Description
In the Linux kernel, the following vulnerability has been resolved:

net: ipv4: fix ARM64 alignment fault in multipath hash seed

`struct sysctl_fib_multipath_hash_seed` contains two u32 fields
(user_seed and mp_seed), making it an 8-byte structure with a 4-byte
alignment requirement.

In `fib_multipath_hash_from_keys()`, the code evaluates the entire
struct atomically via `READ_ONCE()`:

mp_seed = READ_ONCE(net->ipv4.sysctl_fib_multipath_hash_seed).mp_seed;

While this silently works on GCC by falling back to unaligned regular
loads which the ARM64 kernel tolerates, it causes a fatal kernel panic
when compiled with Clang and LTO enabled.

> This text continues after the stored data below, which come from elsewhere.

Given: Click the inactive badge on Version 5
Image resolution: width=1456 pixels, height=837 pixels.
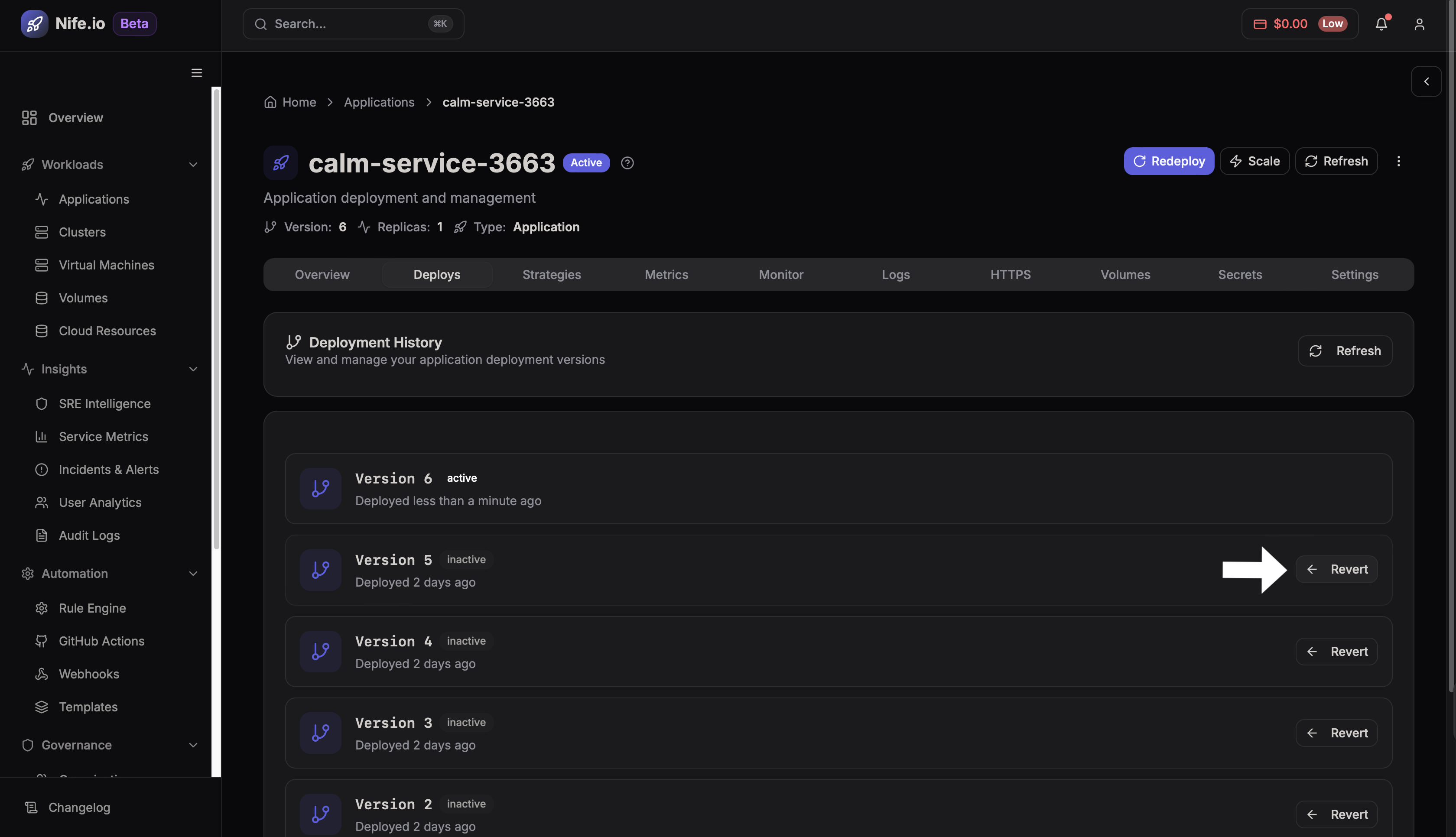Looking at the screenshot, I should [465, 559].
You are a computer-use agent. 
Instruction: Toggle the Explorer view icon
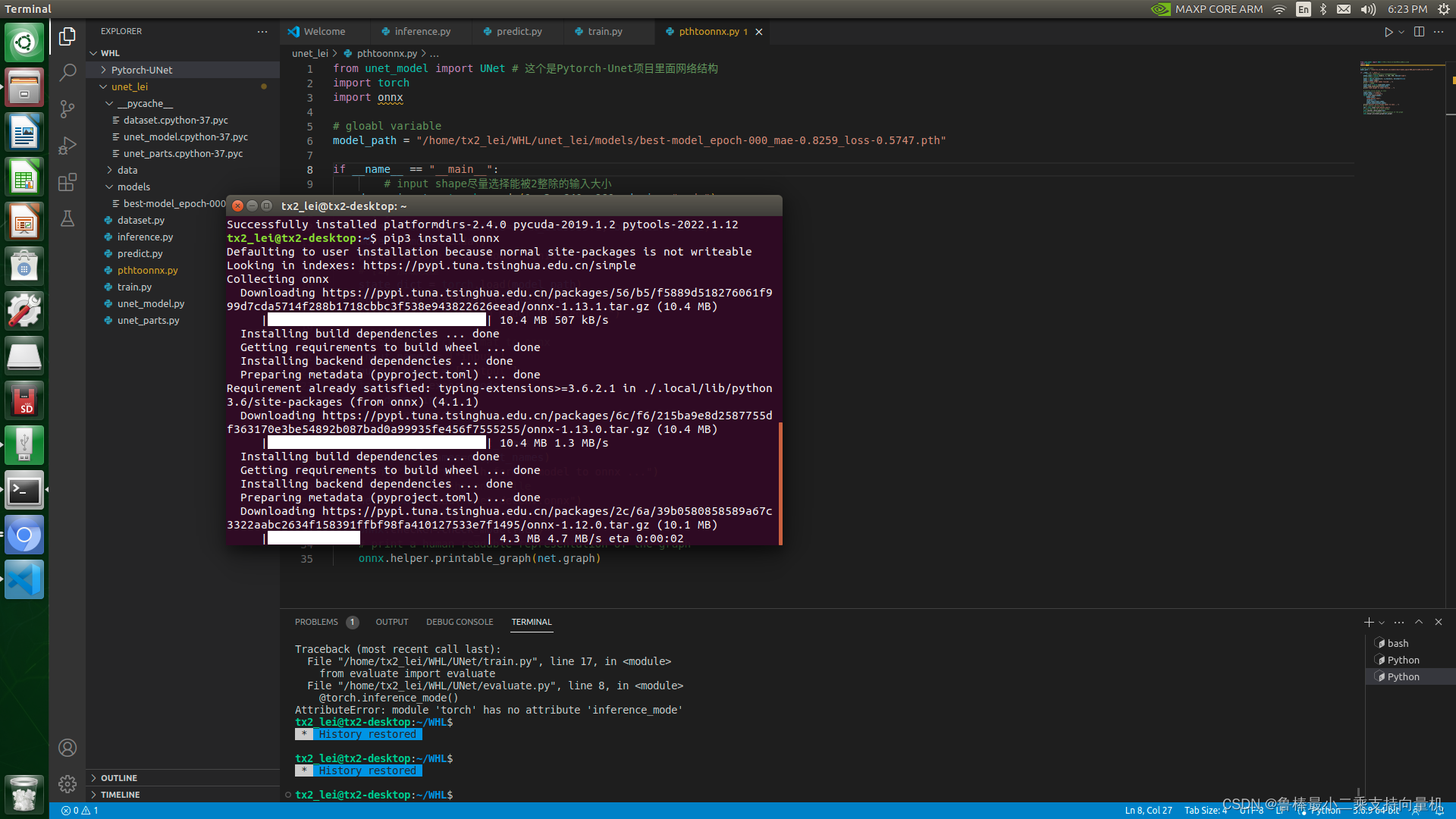coord(67,36)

Commit e35123d83ee3 ("arm64: lto: Strengthen READ_ONCE() to acquire
when CONFIG_LTO=y") strengthens `READ_ONCE()` to use Load-Acquire
instructions (`ldar` / `ldapr`) to prevent compiler reordering bugs
under Clang LTO. Since the macro evaluates the full 8-byte struct,
Clang emits a 64-bit `ldar` instruction. ARM64 architecture strictly
requires `ldar` to be naturally aligned, thus executing it on a 4-byte
aligned address triggers a strict Alignment Fault (FSC = 0x21).

Fix the read side by moving the `READ_ONCE()` directly to the `u32`
member, which emits a safe 32-bit `ldar Wn`.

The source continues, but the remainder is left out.